Make sure you crack open a cold one for this chicken. A nice Pilsner-styled lager would be a perfect match with these dishes. Your best choice is a Haitian Prestige Lager.
Manman poul ak nwa: Haitian Cashew Chicken
Tasting and lessons learned
The first thing we learned is that recipes should be tested before they are published. When we first made the traditional version from A Taste of Haiti by Mirta Yurnet-Thomas, the directions were vague and missing some key ingredients like water for the Sos Ti-Malis. That caused some problems and it didn’t come out quite as good as it was supposed to. When we remade it with our tweaks and streamlining, the results were much better. For one thing, Sos Ti-Malis was actually a sauce!

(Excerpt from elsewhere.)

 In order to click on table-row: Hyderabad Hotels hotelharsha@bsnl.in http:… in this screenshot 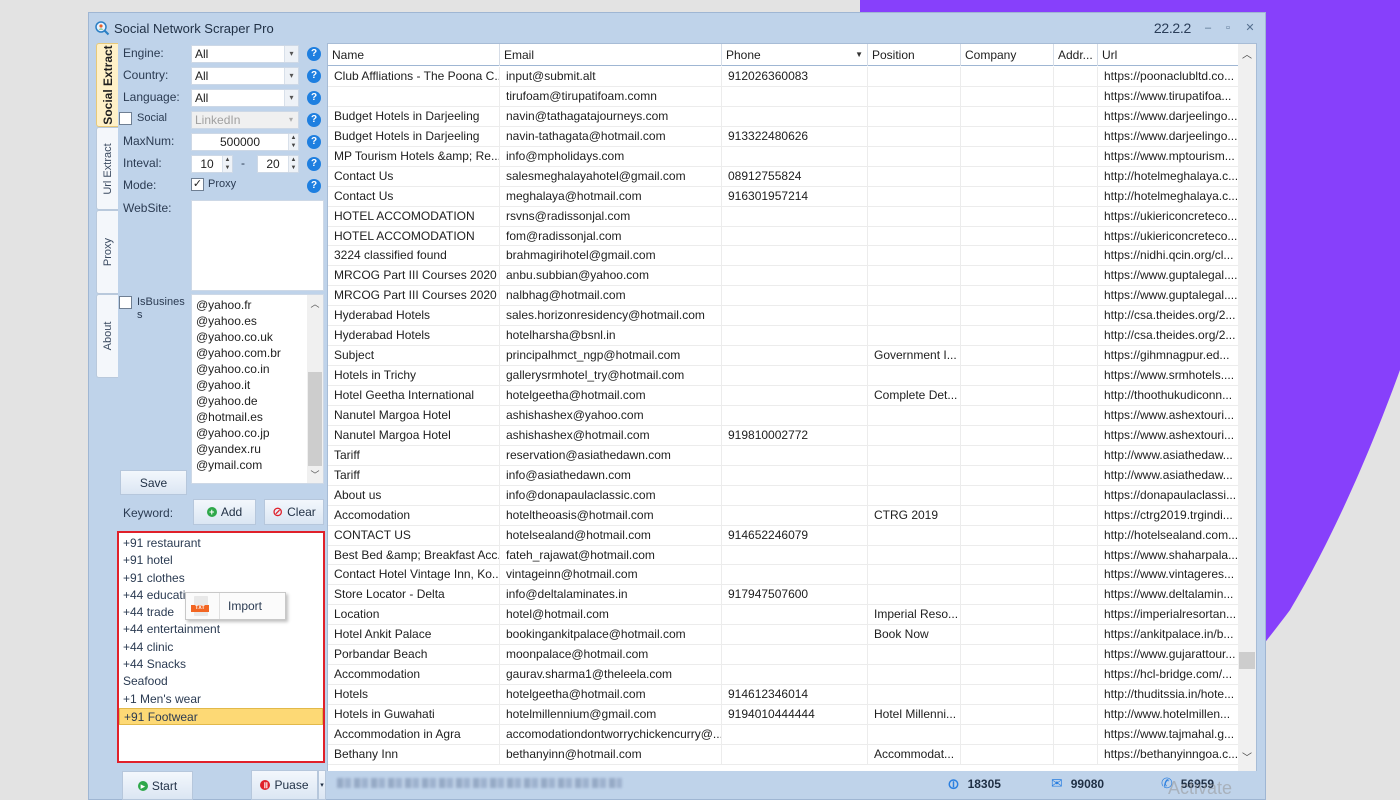, I will do `click(784, 336)`.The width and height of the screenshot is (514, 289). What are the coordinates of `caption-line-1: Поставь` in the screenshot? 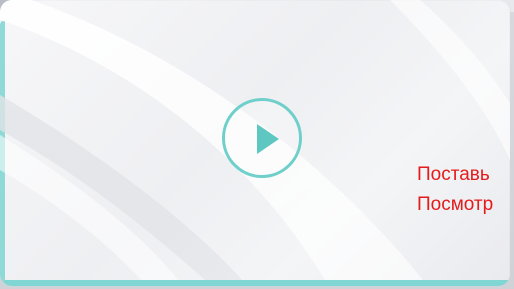 It's located at (454, 174).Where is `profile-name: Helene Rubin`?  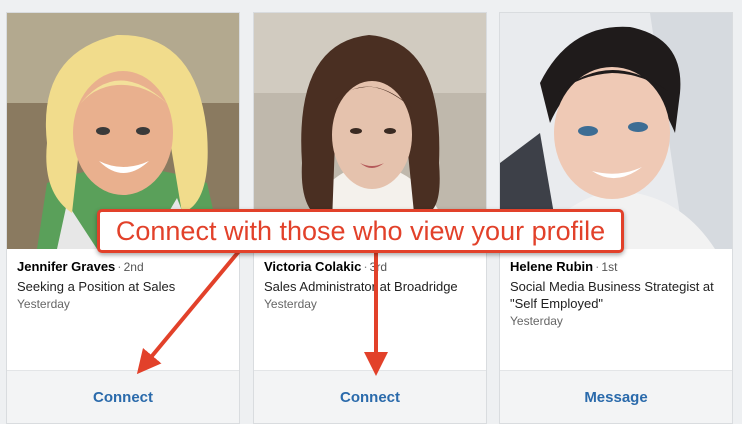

That said, both the traditional and our streamlined methods tasted great. Besides the speed differences and the fact that the amount of active cooking time is way down, one thing we liked better about our changes is that the chicken stays so tender in the pressure cooker. Also, there is no shortage of sauces this way! If you reduce it, the flavor gets concentrated to a rich spicy “gravy” for the meal.
We also loved the pikliz! The spicy slaw is a terrific and flexible condiment that would be just as at home on a pulled pork sandwich as it is on the Haitian Cashew Chicken. We couldn’t get enough of it! It brings a fruity heat and a satisfying, fresh crunch that added a lot of interest to the dish. I have a feeling that these pikliz will have a permanent home in our refrigerator as we make new batches. They’re that good!
Our streamlined recipe makes this dish achievable on a normal weeknight. I can see us making this one over and over at the Explorers Kitchen.